Linear Regression Assumptions

I have questions behind the rationale for these three components of the linear regression assumptions:

  1. Independent variable is uncorrelated with the residuals

  2. Variance of the residual term is constant for all observations

  3. Residual term is independently distributed (residuals have correlation of 0).

I am confused on how these three assumptions are required for linear regression models.

The intention of a regression is to explain the behavior of a variable using other variables. This will permit to predict the movements of the variable we want to explain. We want to decompose the dependent variable into parts, each part is an observable variable. However, it is impossible to exactly decompose the dependent variable into others, so an error is unavoidable. Thus, to able to say the regression is good (good fit), the error term of the regression must follow certain characteristics:

  1. The independent variables must not be correlated with the error term because we want to separate the model into 2 parts, a deterministic one and a random one. The independent variables are meant to be the already determined and the error to be random.

  2. The variance of the errors (residuals) must be constant because if not, the parameters won’t be reliable or biased. You will find ahead the problems of heteroskedasticity and other problems.

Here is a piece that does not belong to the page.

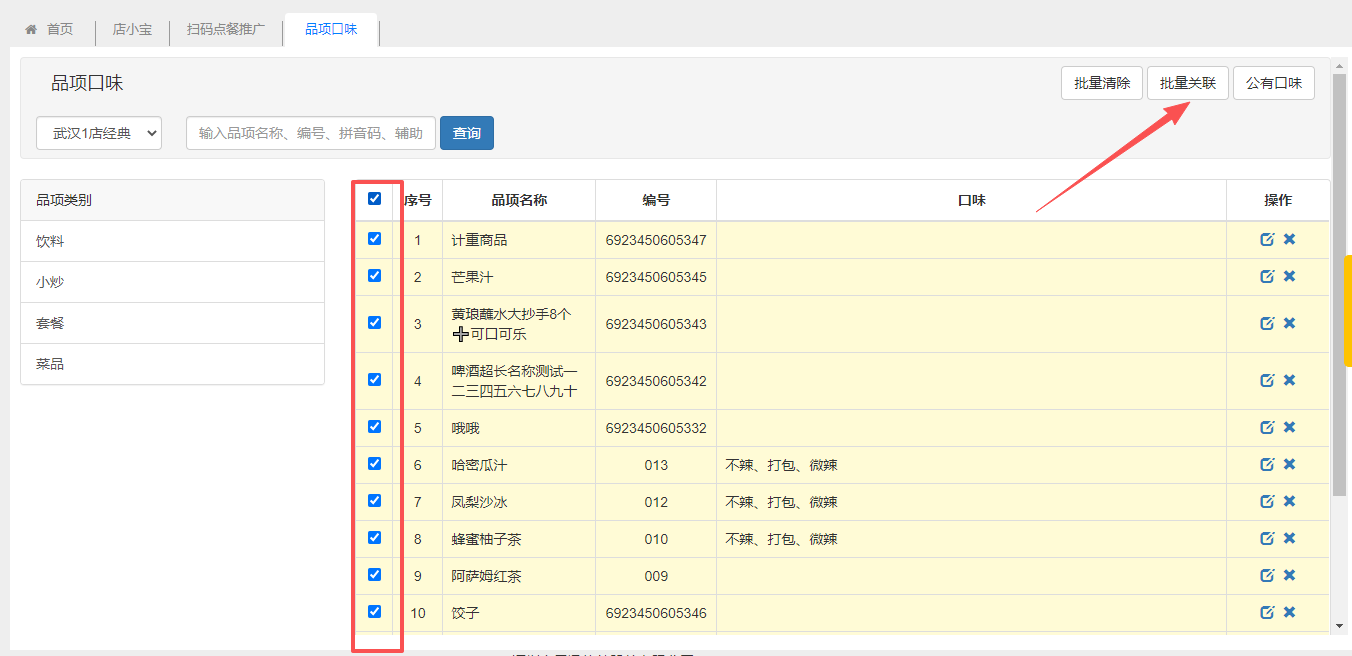
Task: Click the 品项名称 search input field
Action: (x=310, y=133)
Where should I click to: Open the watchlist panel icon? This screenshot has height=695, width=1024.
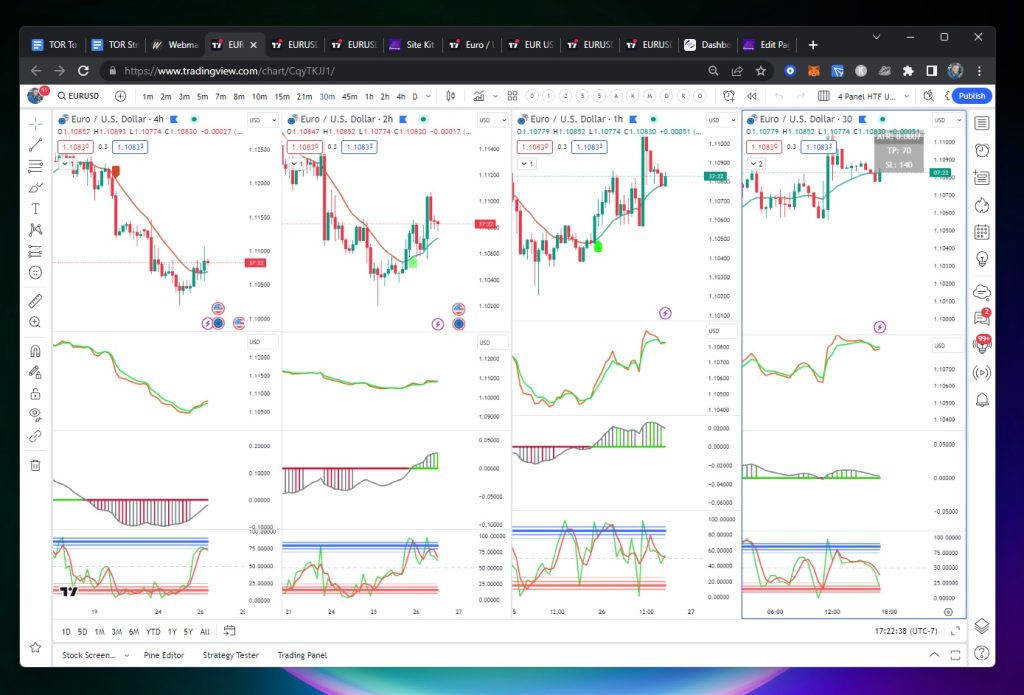click(x=982, y=123)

  3. The residuals must be uncorrelated between them because it will indicate they are random. As set in point 1, the errors are meant to be the random part of the model. That part represents the portion of the dependent variable that is not possible to explain with another variable or variables because it is inherently stochastic (random).

  4. The expected value of the error term is zero. This is because the desired randomness feature of the errors.

Hope this helps.


To clarify some more:

  1. If the error variance is not constant, the standard errors will be inaccurate/biased (and therefore, test statistics/confidence intervals will be invalid, irrespective of sample size). However, the slope estimates will still be unbiased and consistent (this only requires gauss-markov assumptions 1-4 for OLS to be unbiased and consistent). R-squared (and adjusted) is also unaffected (still consistent, since standard errors are still consistent).

  2. If you don’t have independence, you can run into issues with the consistency/unbiasedness of your estimates.

  3. Again, error term equal to zero is needed for unbiased and consistent estimation. If it’s non-zero, look into the model specification.